Besonders zur Zeit der „Sozialistengesetze“ von 1878 bis 1890, als politische Versammlungen der Arbeiterbewegung verboten waren, tarnte man politische Treffen als Bier-Runden, um Zeitschriften und Broschüren der Bewegung zu planen und zu vertreiben und Agitationen vorzubereiten. (…)
Gastwirtschaft von Friedrich Stender
Treffpunkt der Ottenser Glasarbeiter war in den 1890er Jahren die Gastwirtschaft von Friedrich Stender in der Bahrenfelder Straße 273. Direkt gegenüber auf der anderen Straßenseite war der Eingang zu den „Vereinigte Glashüttenwerke Ottensen“. Beim Streik der Ottenser Glasarbeiter im Sommer 1890 wurde die Gaststätte als Postadresse der streikenden Arbeiter angegeben.
Restaurant „Zur Eulenburg“
Ein Treffpunkt der Zigarrenmacher war das Restaurant „Zur Eulenburg“, Bahrenfelder Straße 69 (heute Victoria-Apotheke). Die Arbeiter der Zigarrenfabrik Caprano & Gruhn, gleich um die Ecke im Hinterhof Eulenstraße, der heutigen Mottenburger Twiete 12, hatten nach Feierabend keinen weiten Weg.
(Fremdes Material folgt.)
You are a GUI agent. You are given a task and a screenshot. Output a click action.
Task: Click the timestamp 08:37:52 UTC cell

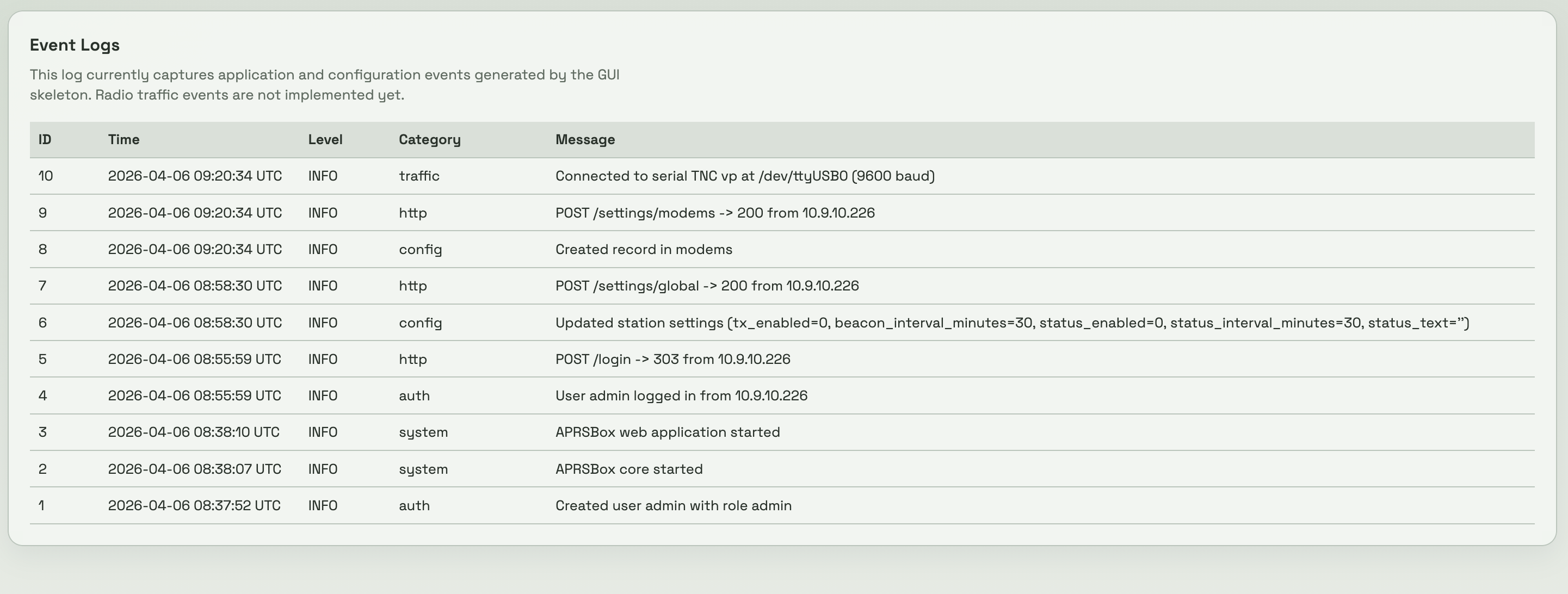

Die Ottenser Liedertafel „Lassallea“, der erste Arbeitergesangsverein in der großhamburgischen Region, ist auf die aktive sozialistische Bewegung der Zigarrenmacher zurückzuführen. Eines der Übungslokale lag 1896 an der Ecke Große Rainstraße/Kleine Rainstraße im heutigen Café Knuth. (…)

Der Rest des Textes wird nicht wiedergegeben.